By the way, Pulaski is one of five counties in Southern Illinois along the Ohio River that doesn't have a fast food restaurant, which is to say that a McDonalds would be an improvement and an attraction that could pull off interstate travelers.
Instead we have the Henry Barkhausen Cache River Wetlands Center located in Johnson County backed up to a flooded field that one day will be pretty in a wild sort of way, but for now is still in its infancy. It's in the middle of nowhere though at least it is on a state highway, an improvement over the existing site office.
Gov. Jim Edgar broke ground on the building that was finished under Gov. George Ryan's administration. Now two years into Gov. Rod Blagojevich's administration it is still closed.
Yesterday I picked up at a heritage meeting that DNR will finally open the center in January. That's the good news.
The bad news is that it won't be open seven days a week and for the most part won't be staffed. You see, at the same time they plan to open the site the governor is laying off the two-thirds of the site's staff so the site superintendent will now be by himself somehow doing his job, his two assistant's jobs as well as run a new interpretive center on Tuesdays through Saturdays.
Well maybe they can bring staff from another site you say?
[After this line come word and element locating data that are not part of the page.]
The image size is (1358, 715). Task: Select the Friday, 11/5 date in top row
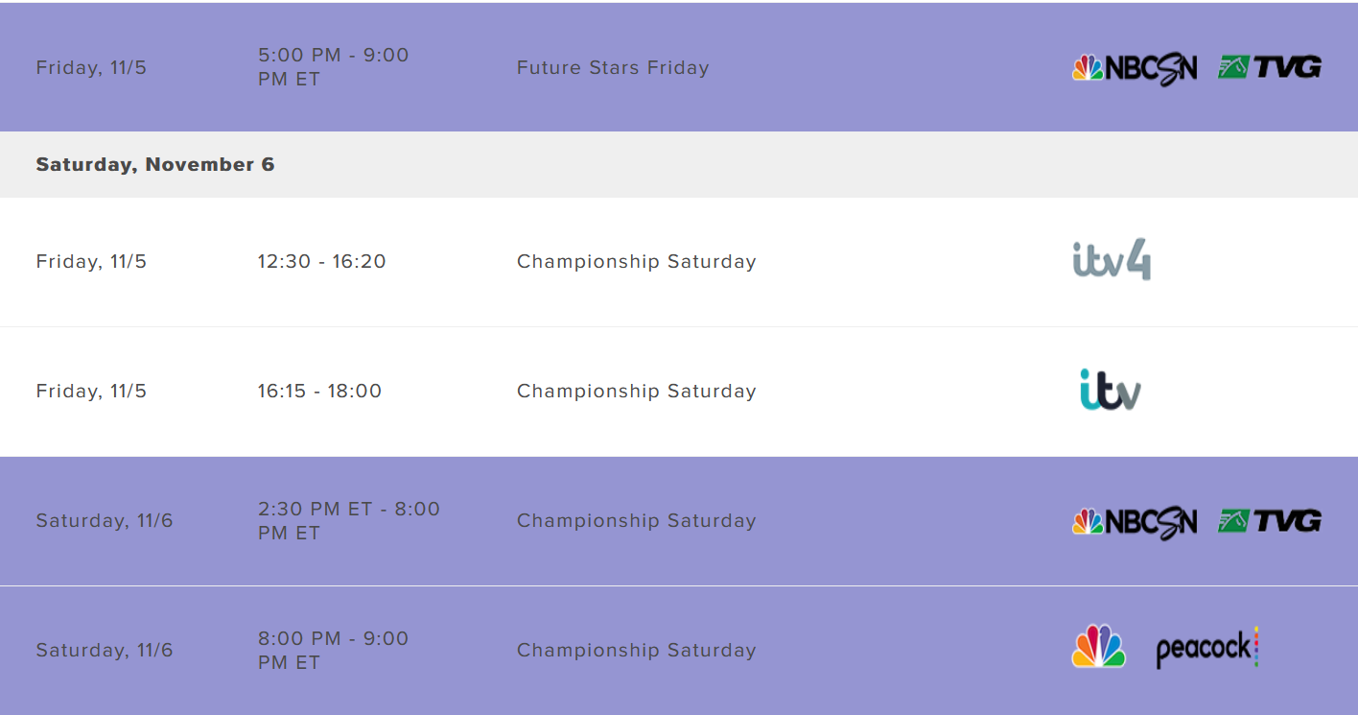coord(91,68)
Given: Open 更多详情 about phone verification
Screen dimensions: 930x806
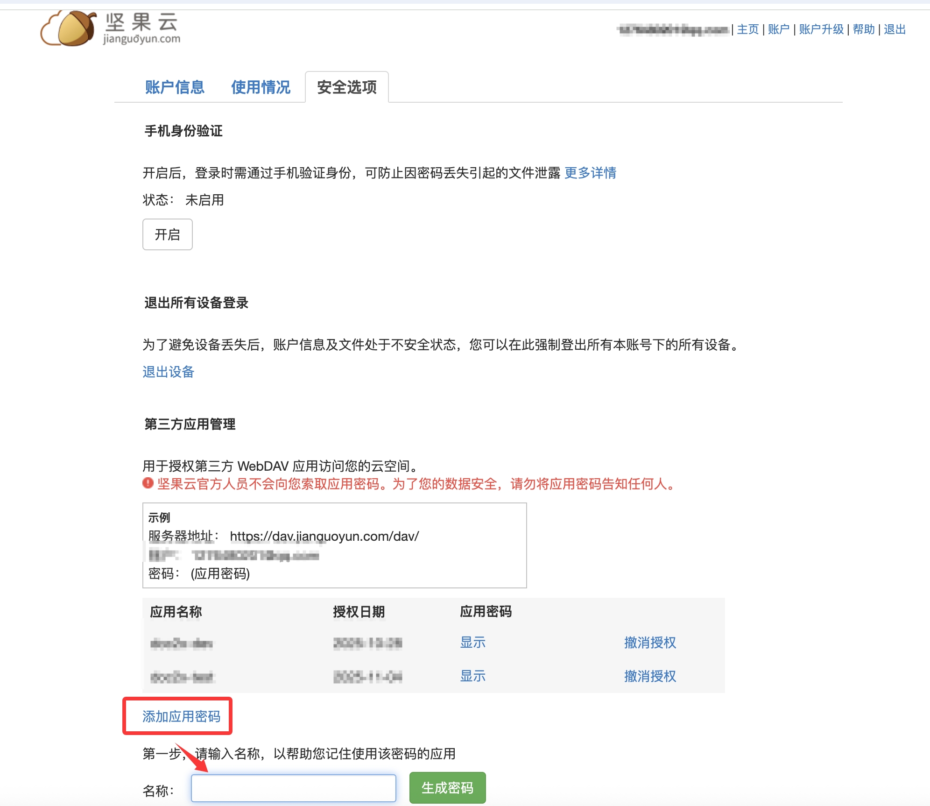Looking at the screenshot, I should [x=590, y=174].
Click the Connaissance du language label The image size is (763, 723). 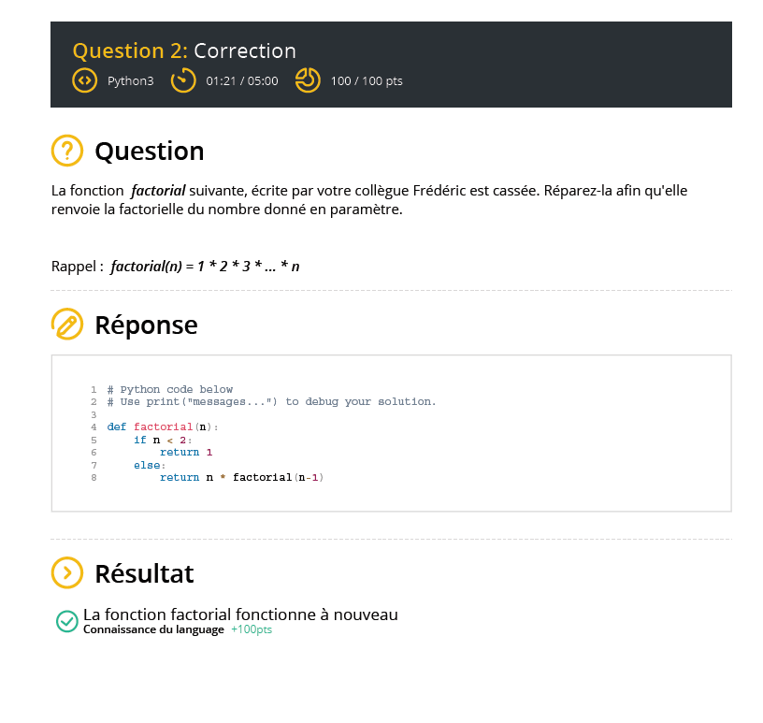pos(153,629)
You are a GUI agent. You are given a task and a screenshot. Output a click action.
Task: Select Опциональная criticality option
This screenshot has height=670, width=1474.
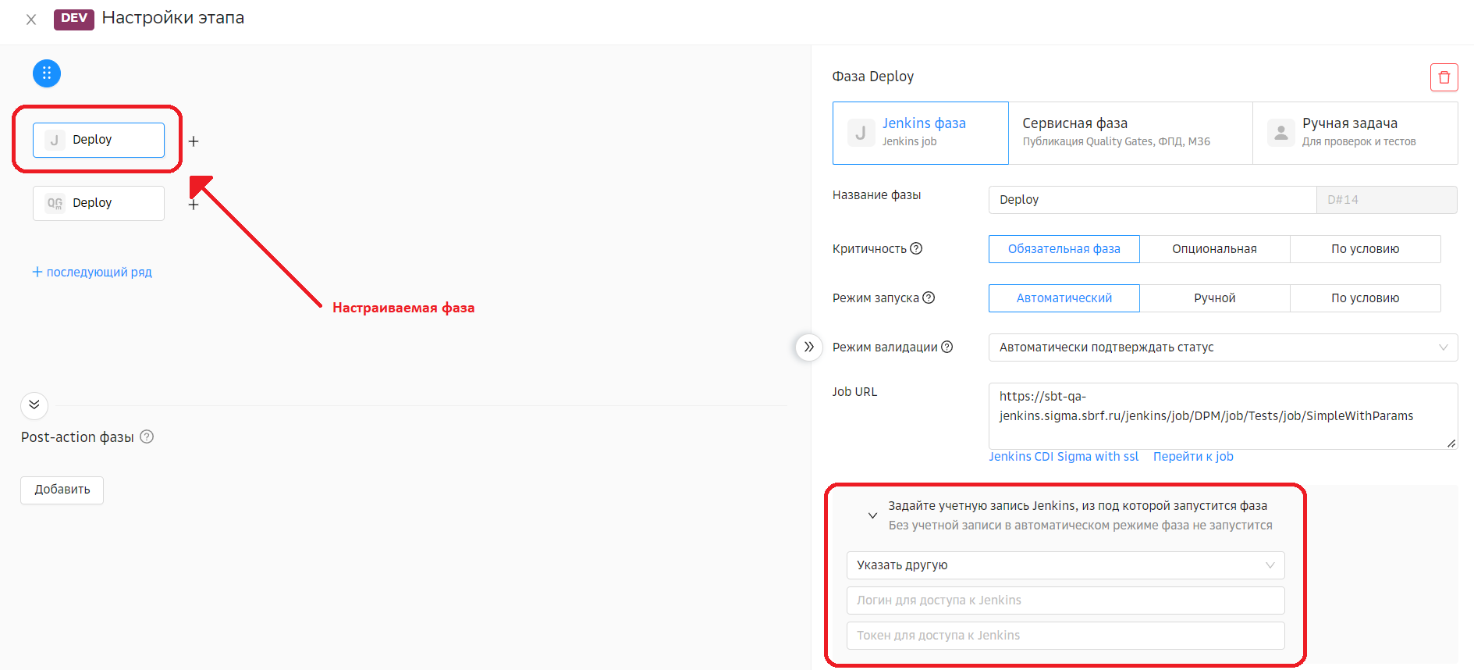tap(1214, 249)
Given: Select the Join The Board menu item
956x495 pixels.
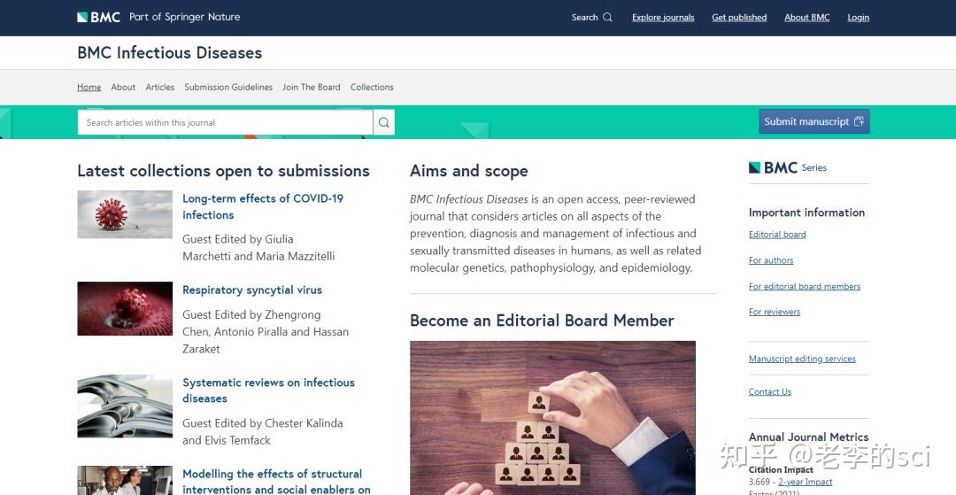Looking at the screenshot, I should pos(312,87).
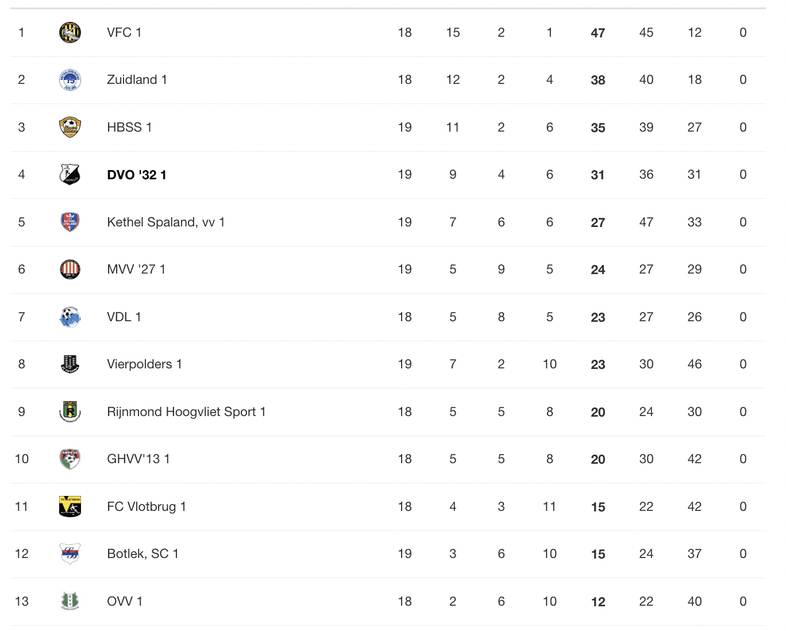Viewport: 786px width, 631px height.
Task: Select the bold DVO '32 1 entry
Action: [x=137, y=175]
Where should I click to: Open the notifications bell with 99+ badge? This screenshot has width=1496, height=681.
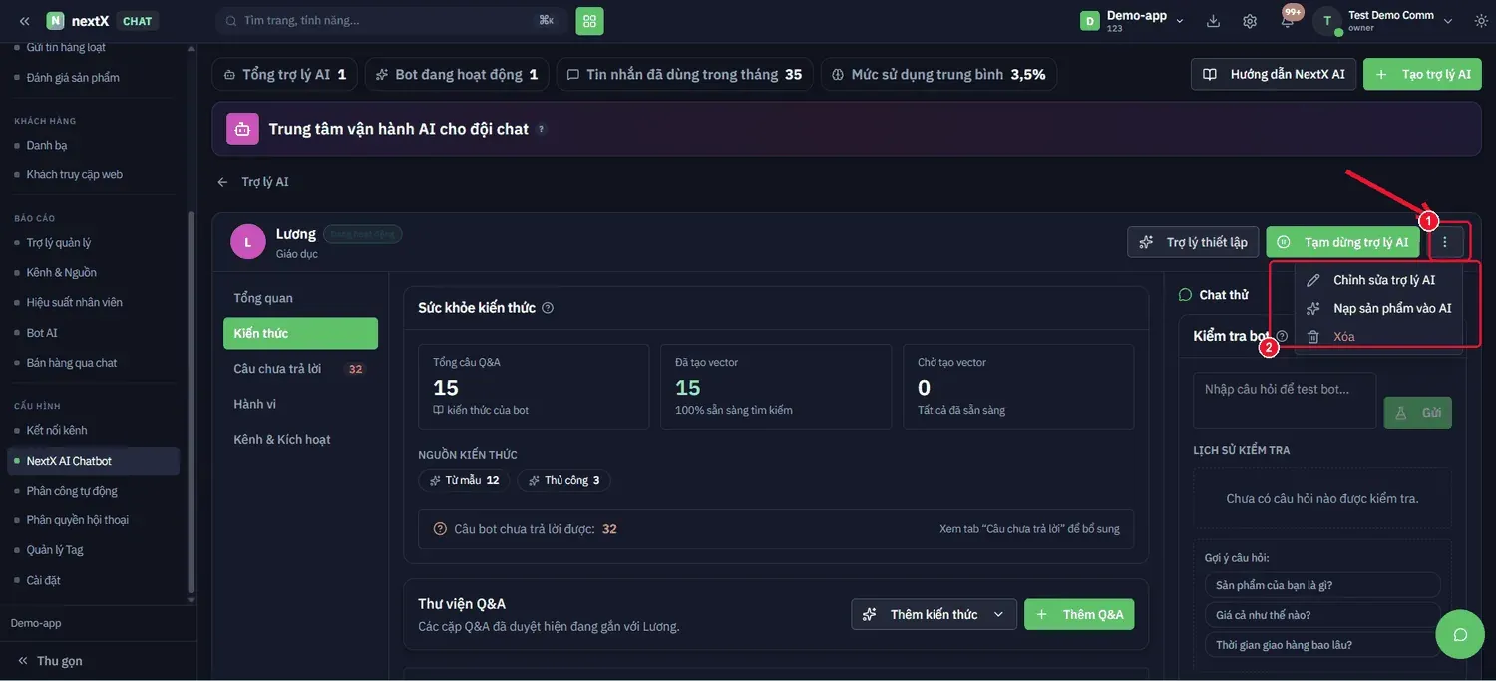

The state site adjacent to the Cache River is the Tunnel Hill State Trail that has a spur that runs to the center. The trail office is in Vienna in its own office/interpretive center. And guess what? The state is laying off the site superintendent there.
Meanwhile over at the Illinois Historic Preservation Agency they have no money for either site superintendents, site technicians or site interpreters for any of the five sites they own along the Ohio River.
Something needs to be done and the first thing is that the leaders in Springfield and Chicago needs to recognize that a problem exists.